Cocaine and Crack: Still a Problem

For most users, cocaine and crack cocaine have waned in popularity in favor of methamphetamine. Meth use has skyrocketed in the past couple of decades and is much easier than cocaine to manufacture and distribute, and can easily be made in makeshift “labs,” employing household items that can easily be obtained at the store. Pure, powder cocaine is also much more expensive than meth and has a street value that most addicts can’t afford, thus the switch.

Crack still retains some of its popularity because it’s easier to make and less expensive than regular cocaine, but it only produces about a 30 minute high whereas a good meth high can last up to 4-5 hours. If you were addicted to stimulants, which would you choose? Disregarding availability and other factors, the answer is obvious. Despite this, cocaine and crack are still some of the most popular drugs out there, especially in urban areas, and cocaine will always be considered the preferred stimulant among the monied elite.

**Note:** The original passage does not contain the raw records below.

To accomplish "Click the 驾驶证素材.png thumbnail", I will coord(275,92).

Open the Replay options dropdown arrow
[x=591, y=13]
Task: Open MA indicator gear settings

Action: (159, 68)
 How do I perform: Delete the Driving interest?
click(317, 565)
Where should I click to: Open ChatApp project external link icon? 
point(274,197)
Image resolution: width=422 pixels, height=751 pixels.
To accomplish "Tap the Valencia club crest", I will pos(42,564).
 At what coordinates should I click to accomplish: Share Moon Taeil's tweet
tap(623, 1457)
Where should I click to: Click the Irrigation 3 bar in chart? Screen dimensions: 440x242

According to the The National Survey on Drug Use and Health (NSDUH), in 2008 there were 1.9 million current cocaine users, of which approximately 359,000 were current crack users. Adults aged 18 to 25 years have a higher rate of current cocaine use than any other age group, with 1.5 percent of young adults reporting past month cocaine use. Men have been reported to have higher cocaine use than women overall. Those numbers have only fluctuated slightly over the years, so it is apparent that cocaine and crack use are still a significant public health problem.

The most dangerous thing about crack is how easy it is to make. Crack can be made with cocaine, distilled water, and ammonia or baking soda. That’s it. The crack epidemic of the late ‘80s/early ‘90s really put crack on the map, with famous rappers rapping about in in hit songs (i.e. Notorious BIG’s ‘Ten Crack Commandments’), as well as a new revenue source for gangs. The extremely euphoric and intense high produced by crack made it highly popular by word of mouth, and thousands of people quickly became addicted.

Although crack use has waned since the hey-day of its popularity back in the ‘80s/’90s, it is still a major public health and criminal issue that we should be adamant about stopping. Treatment and counseling for addicts should be our number one concern, as well as getting these harmful substances off our streets. Most people who become addicted to crack do so because of the impoverished conditions in which they are living. Cocaine will always probably be a “rich man’s drug,” as it is colloquially known, and will retain popularity among the drug-using upper class.